El tiempo transcurrido jugó a su favor en un aspecto: dos años y medio después, era imposible encontrar cualquier rastro de ADN de Natalia en su coche. La investigación se basaba casi por completo en su confesión.
A pesar de las dudas, el juez Gabriel Ohanian consideró que había pruebas suficientes para procesarlo por homicidio simple. En junio de 2010, Verges ingresó en prisión. Una vez encarcelado, cambió su versión, alegando que su confesión había sido obtenida bajo presión policial, pero el daño ya estaba hecho.
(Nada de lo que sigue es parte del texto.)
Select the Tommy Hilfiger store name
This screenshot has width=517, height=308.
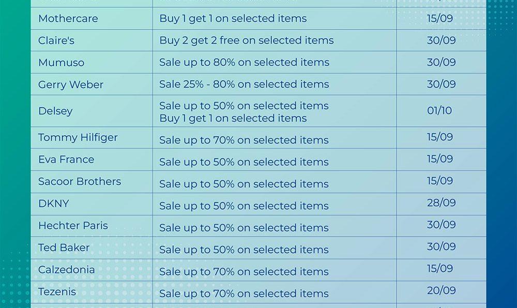click(x=78, y=138)
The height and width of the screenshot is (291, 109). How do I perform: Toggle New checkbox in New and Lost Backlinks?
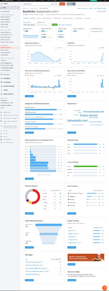click(68, 76)
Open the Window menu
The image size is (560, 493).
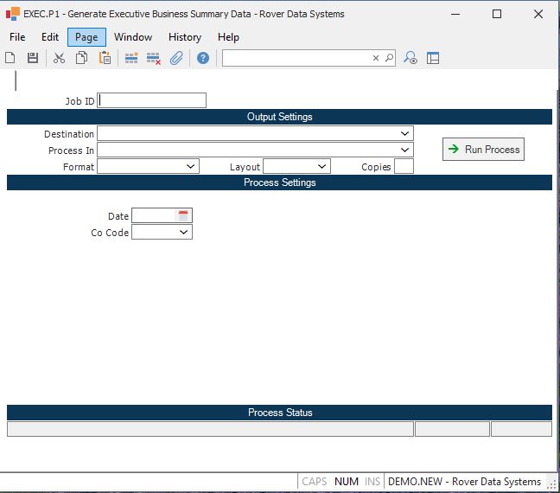133,37
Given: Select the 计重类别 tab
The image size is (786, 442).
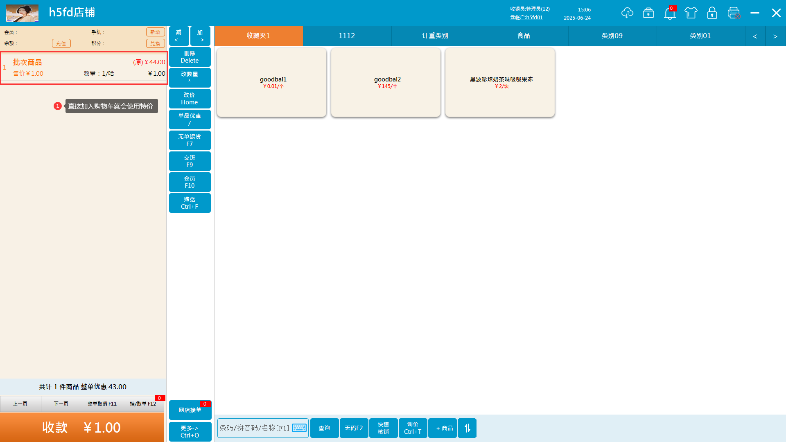Looking at the screenshot, I should (x=436, y=36).

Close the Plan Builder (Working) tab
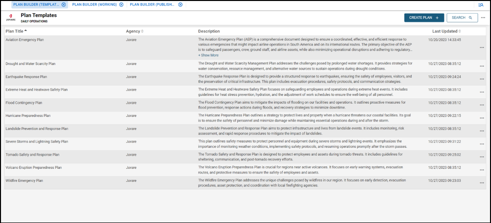coord(121,4)
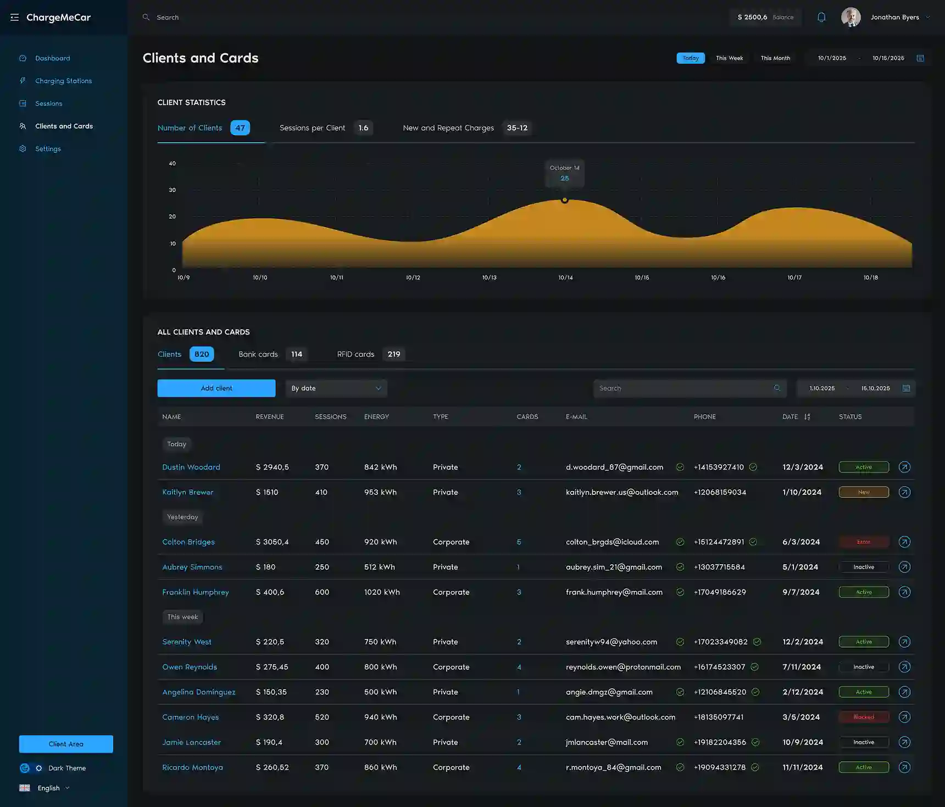The width and height of the screenshot is (945, 807).
Task: Switch the time filter to This Week
Action: click(x=729, y=58)
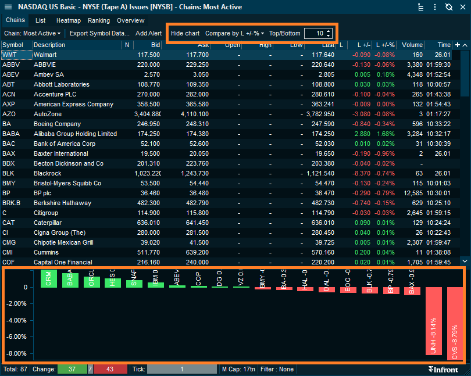The image size is (471, 376).
Task: Expand Compare by L +/-% dropdown
Action: 234,33
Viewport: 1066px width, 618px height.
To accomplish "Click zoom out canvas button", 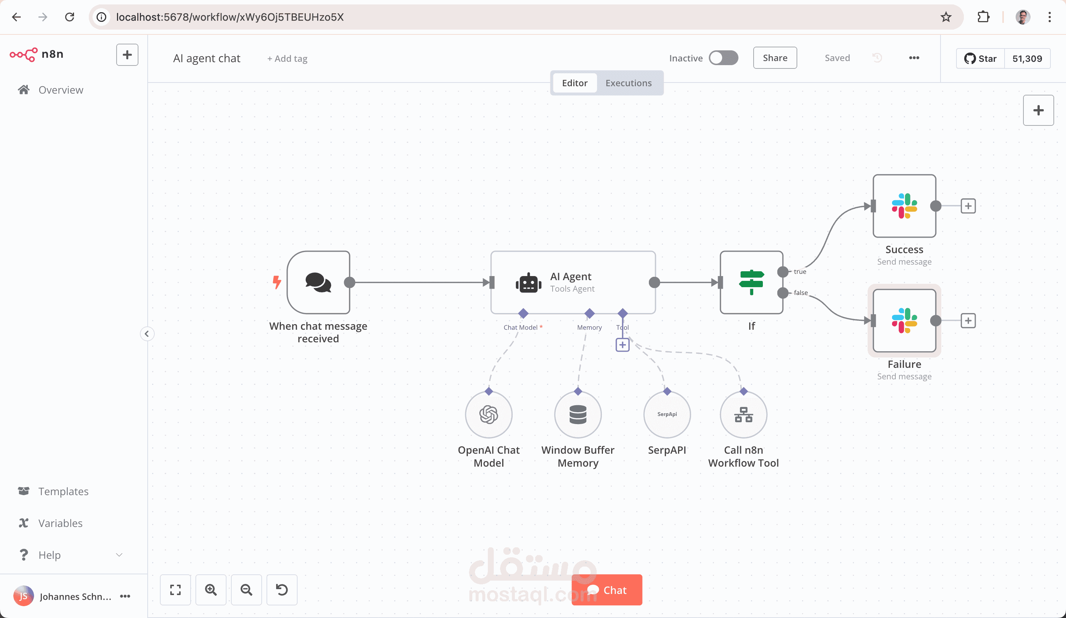I will pyautogui.click(x=246, y=590).
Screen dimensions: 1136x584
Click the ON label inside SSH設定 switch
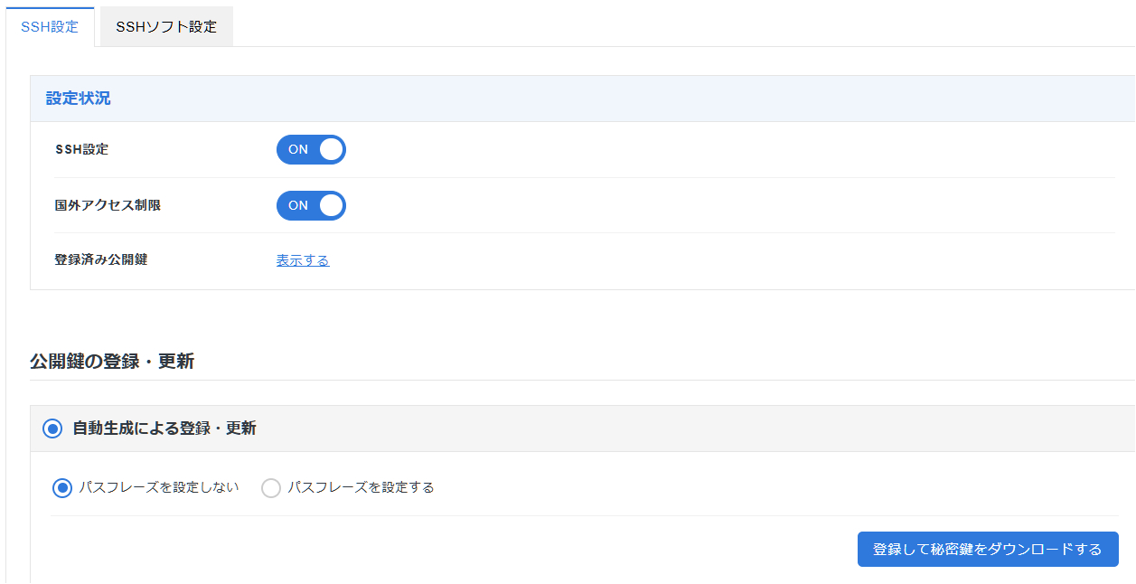[298, 149]
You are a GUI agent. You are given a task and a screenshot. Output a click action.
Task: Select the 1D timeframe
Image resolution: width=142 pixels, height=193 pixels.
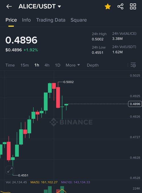58,65
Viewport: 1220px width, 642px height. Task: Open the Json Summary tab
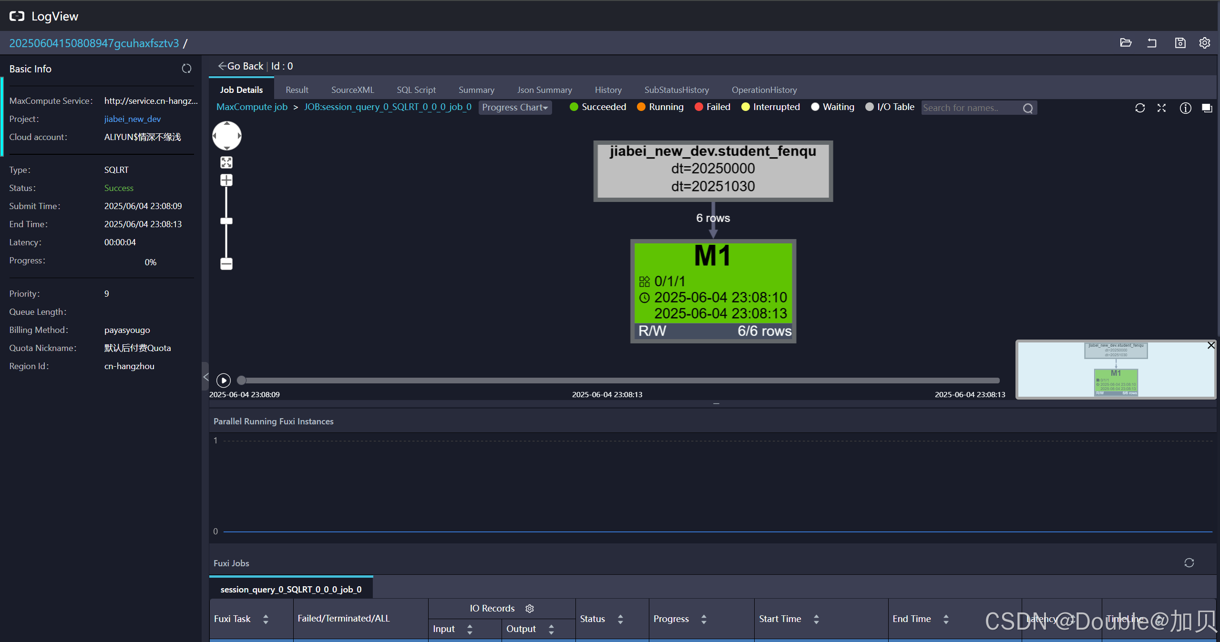point(544,90)
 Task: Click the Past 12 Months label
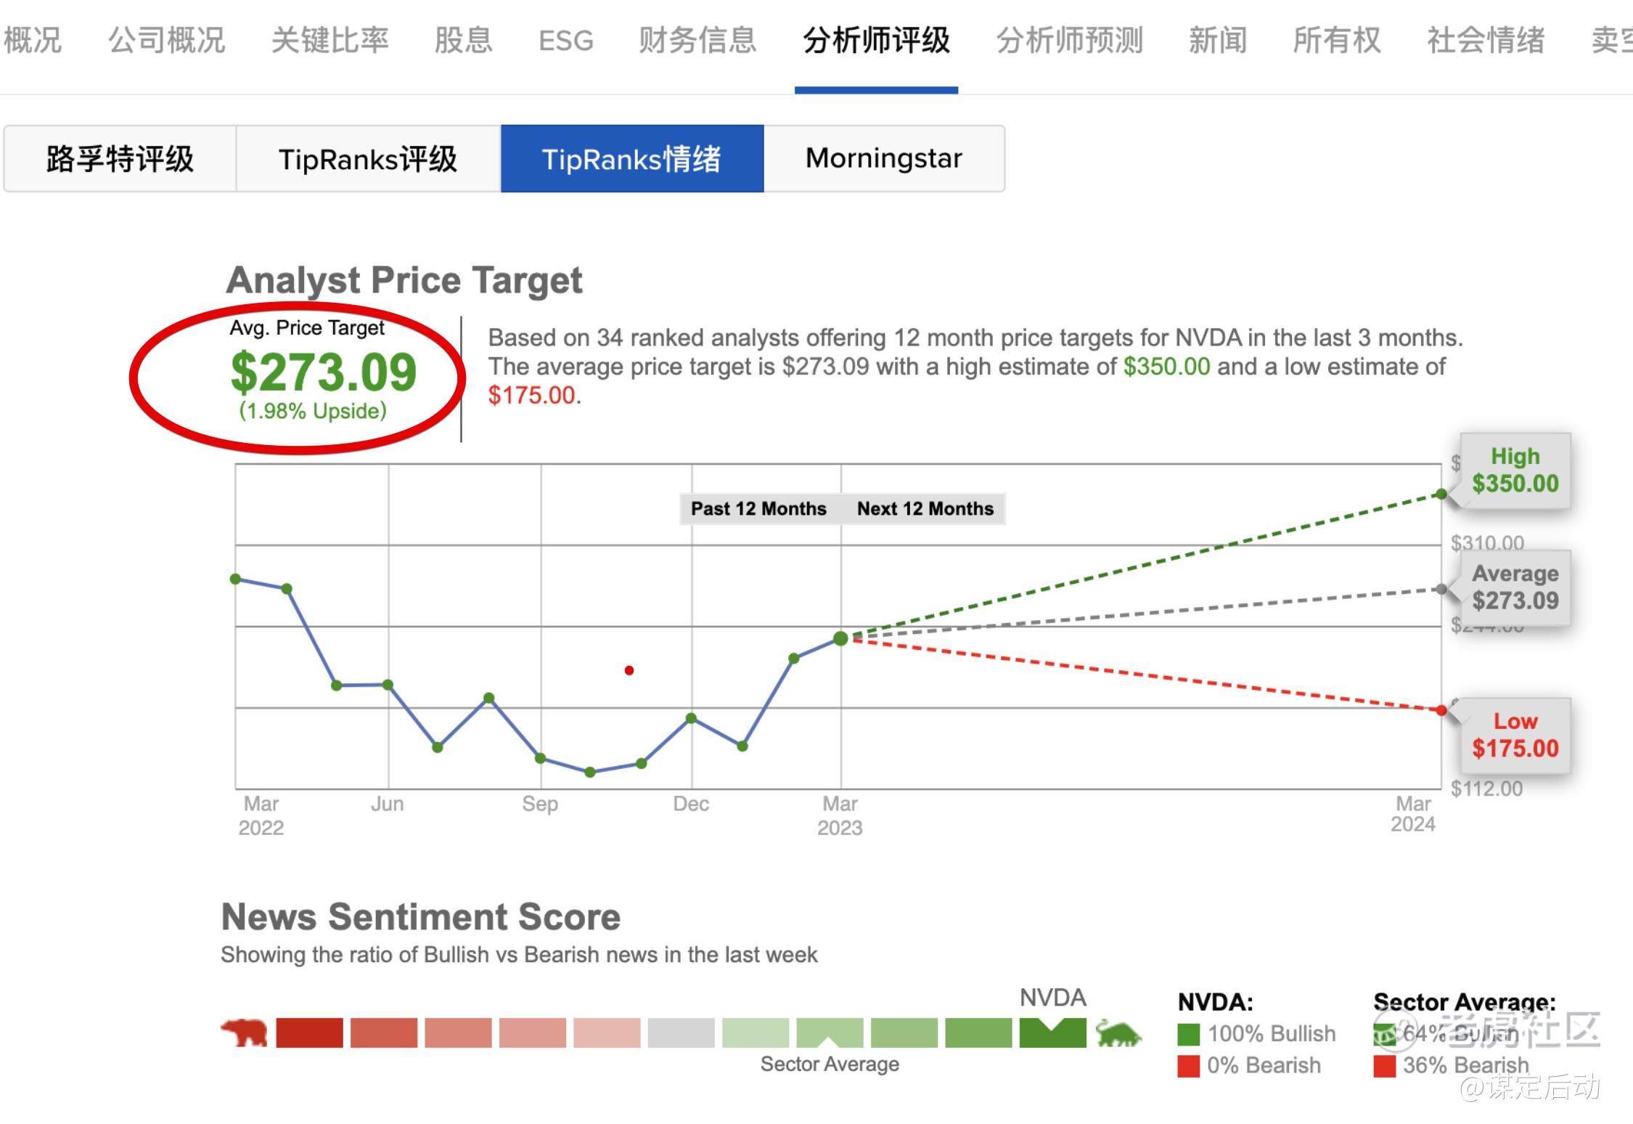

El juicio se celebró en 2012. Los forenses reiteraron que no podían establecer una causa de muerte violenta debido al estado del cuerpo, lo que dejaba la puerta abierta a la versión de Verges sobre el ataque de asma, ya que no podía ser ni confirmada ni refutada científicamente. La defensa argumentó la falta de pruebas directas, pero el tribunal consideró que el conjunto de indicios y la detallada confesión de Verges formaban un cuadro coherente y contundente. Fue condenado a nueve años de prisión.
En 2013, la Corte Suprema de Justicia ratificó la condena, cerrando oficialmente el caso. Para la justicia uruguaya, Rodrigo Verges mató a Natalia Martínez Bengoa.
Verges cumplió parte de su condena. Por su buen comportamiento, trabajo y estudios en prisión, obtuvo la libertad anticipada en noviembre de 2014.
El caso de Natalia Martínez Bengoa está legalmente cerrado, pero el misterio persiste. Demasiadas preguntas quedaron flotando en el aire. La figura del librero, Leonardo Radakovic, y su BMW con lunas tintadas nunca se disipó del todo en el imaginario popular; algunos testigos afirmaron haber visto un coche similar en una zona boscosa esa noche con una chica que podría haber sido Natalia. Hay quienes creen que Verges no actuó solo, o que su relato es una tapadera para proteger a otra persona.
La noche del 19 de enero de 2007, una joven llena de vida se desvaneció en los pocos metros que separaban la puerta de una discoteca del coche de sus amigas. Lo que siguió fue una crónica de errores policiales, crueldad pública y una tragedia familiar insondable. Aunque un hombre fue condenado, la verdad completa sobre las últimas horas de Natalia Martínez Bengoa quizás se perdió para siempre en el silencio de aquella madrugada de verano, dejando tras de sí un eco de indignación y una herida que, para muchos, nunca llegará a cicatrizar.